George Petterson, the board's investigator-in-charge for the Denver crash, appeared in a board video showing what it would be like to turn the fuel switch in the cramped cockpit. His pretzel-like pose, coupled with the involuntary movement of his right foot, proved persuasive to the five-member board.
The plane had no flight data or voice recorder, so investigators had to piece together their account of the plane's final minutes.
Denver's aircraft was the only Long-EZ ever built with the fuel valve in that location. All 1,200 of the others -- based on a design by experimental guru Burt Rutan -- have the switch on the console directly between the pilot's legs.
Texan Adrian Davis, who built the plane from the Rutan plans, told investigators he put the switch behind the pilot because he did not want to have fuel lines running into the cockpit, especially down where they might rupture in a belly landing. In truth, investigators said, Rutan had accounted for that possibility by strengthening the fuselage below the fuel switch.
Some of the links in the accident chain were not Denver's fault. One was his stature: He had to have a cushion behind his back to allow him to reach the rudder pedals. This also meant he had to stretch farther to reach the fuel switch.
The plane also was new to Denver; he had just bought it from its second owner. And investigators believe he was unaware that he was so low on fuel.
"He must have exhausted the fuel in his left tank," said investigator Ron Price.

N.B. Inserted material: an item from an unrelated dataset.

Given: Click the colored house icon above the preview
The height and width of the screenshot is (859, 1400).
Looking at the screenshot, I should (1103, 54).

Witnesses reported the engine sputtered as he climbed away from one of his practice landings. Denver likely made his final stretch in an effort to switch to the right tank, which had fuel remaining.
Experimental and amateur-built aircraft like the Long-EZ are not subject to all the rules of the Federal Aviation Administration. The safety board recommended that the FAA, the Experimental Aircraft Association and insurers cooperate to "strongly encourage" pilots of new experimental planes to undergo formal training, which is not now required.

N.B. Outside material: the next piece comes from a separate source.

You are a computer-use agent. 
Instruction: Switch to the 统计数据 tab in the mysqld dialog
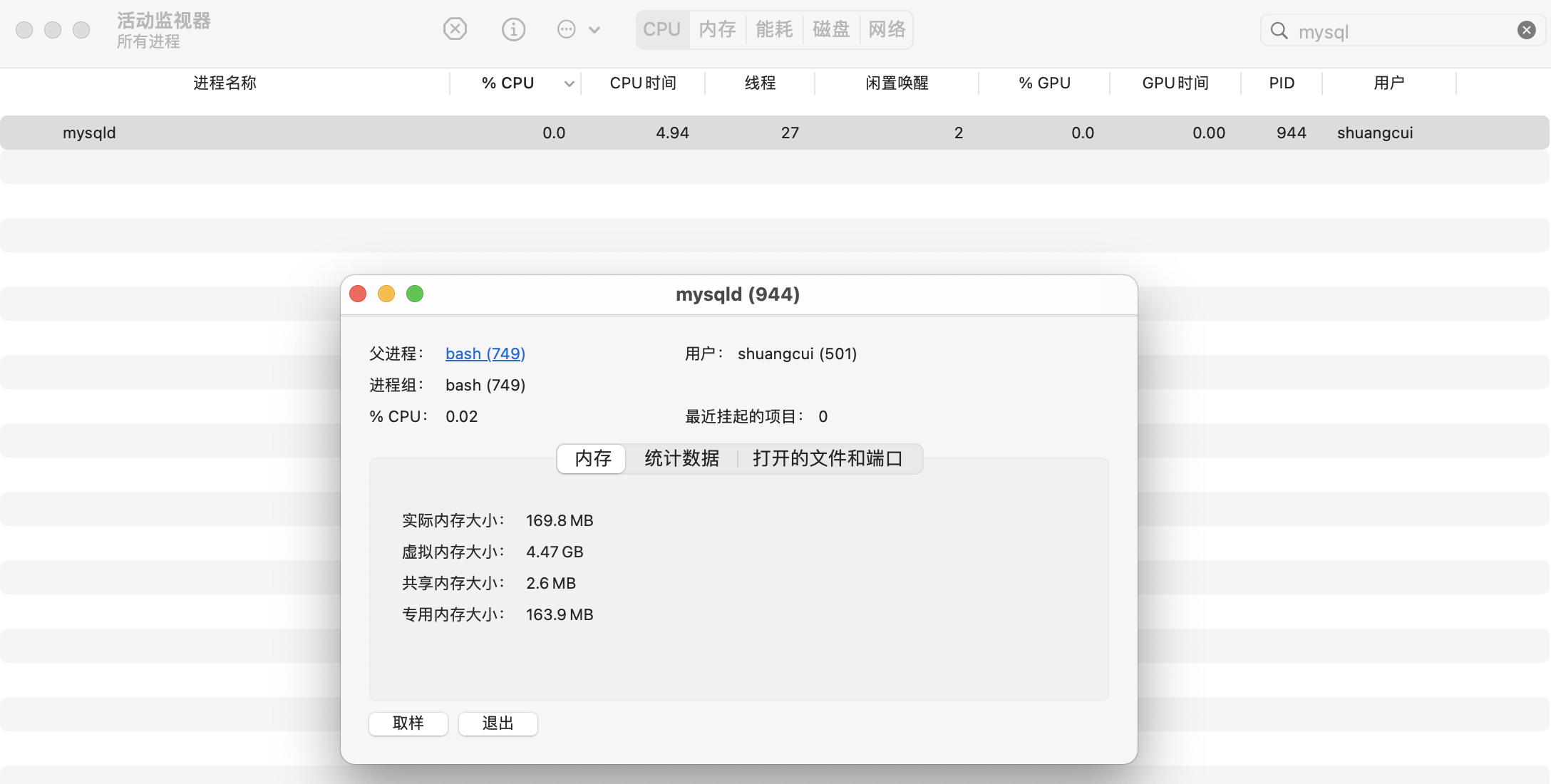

The board also recommended better markings: The plane that Denver flew did not even have a marking on the fuel selector switch to indicate in which position the engine was drawing from the left tank, which from the right tank, and which shut the fuel lines altogether.
Other reports I read indicated that Denver knew he was low on fuel but planned to fly for only about an hour. As the wreck badly disfigured Denver's head and body, making identification by dental records impossible, records of his fingerprints taken from his arrests for intoxicated driving were used to confirm that the fallen pilot was indeed the singer. In fact, he was not supposed to be flying because of prior DUI convictions. People magazine reported at the time, “Two days after the accident, officials announced that (Denver) had been flying without the medical certificate necessary for all approved pilots. According to wire reports, though, it had been suspended because Denver had twice been arrested on drunk-driving charges. Before the accident, the FAA had learned of his failure to abstain entirely from alcohol subsequent to drunken driving arrests, and since his medical certification was conditional on this, a determination was made that due to his drinking problem, he was not qualified for any class of medical certification at the time. At least a third-class medical certification was required to exercise the privileges of his pilot certificate. However, there was no trace of alcohol or any other drug in Denver's body at autopsy.
John Denver. A very tragic figure in American entertainment indeed. One wonders what might have been had he lived all of his too-short life as Henry John Deutschendorf, Junior.